基于LAPW算法磁记忆信号相变特性的研究

当应力达到临界屈服点时,铁磁性金属构件将产生塑性形变,造成重大的安全隐患。金属磁记忆检测技术可以快速、有效地检测出应力集中区域,但是,目前尚无有效的方法对临界屈服点处的磁记忆信号特征进行定量化分析。采用基于密度泛函理论的线性缀加平面波法(LAPW),建立了磁力学耦合模型,分析了临界屈服点的磁记忆信号特征,计算了弹性形变和塑性形变范围内,体系的差分电荷密度、原子磁矩、晶格结构随应力的变化关系。研究结果表明:随着应力的增加,固体中原子之间的结合力逐渐减弱,晶格结构的稳定性变差;当应力达到临界屈服点时,固体发生相变,磁记忆信号产生突变,磁记忆效应减弱。理论计算结果与实验结果具有很好的一致性。

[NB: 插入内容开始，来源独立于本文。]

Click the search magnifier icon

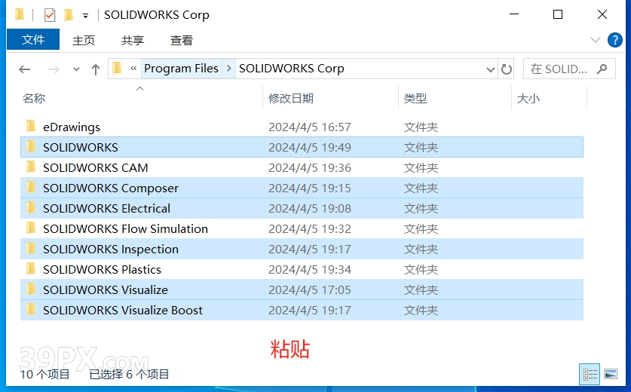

Study on the characteristics of magnetic memory signal of phase transition point based on the LAPW algorithm

When the stress reaches to the critical yield point, the ferromagnetic metal component will produce the plastic deformation, which may further cause significant security risks. The metal magnetic memory testing technology can quickly and effectively diagnoses the stress concentration area, but there is still no effective method to quantitatively analyze the magnetic memory signal characteristics at the critical yield point. In this paper, we use the linear augmented plane wave method based on the density functional theory, to build the magnetic coupling model of magnetic memory firstly, then to analysis the quantitative characteristics of the magnetic memory signal at the critical yield point, and finally to calculate the variation relationships between different charge density, atomic magnetic moment, lattice structure and magnetic signal with stress under the situation of elastic deformation and plastic deformation. The experimental results show that with the increase of pressure, the binding force between atoms in the solid is gradually decreased, and the stability of crystal lattice structure is weakened; when the stress reaches to the critical yield point, the phase transition occurs in the solid, the mutation of magnetic memory signal appears, and the magnetic properties is suddenly weakened. Finally, the theoretical calculation results and the experimental results have a good consistence.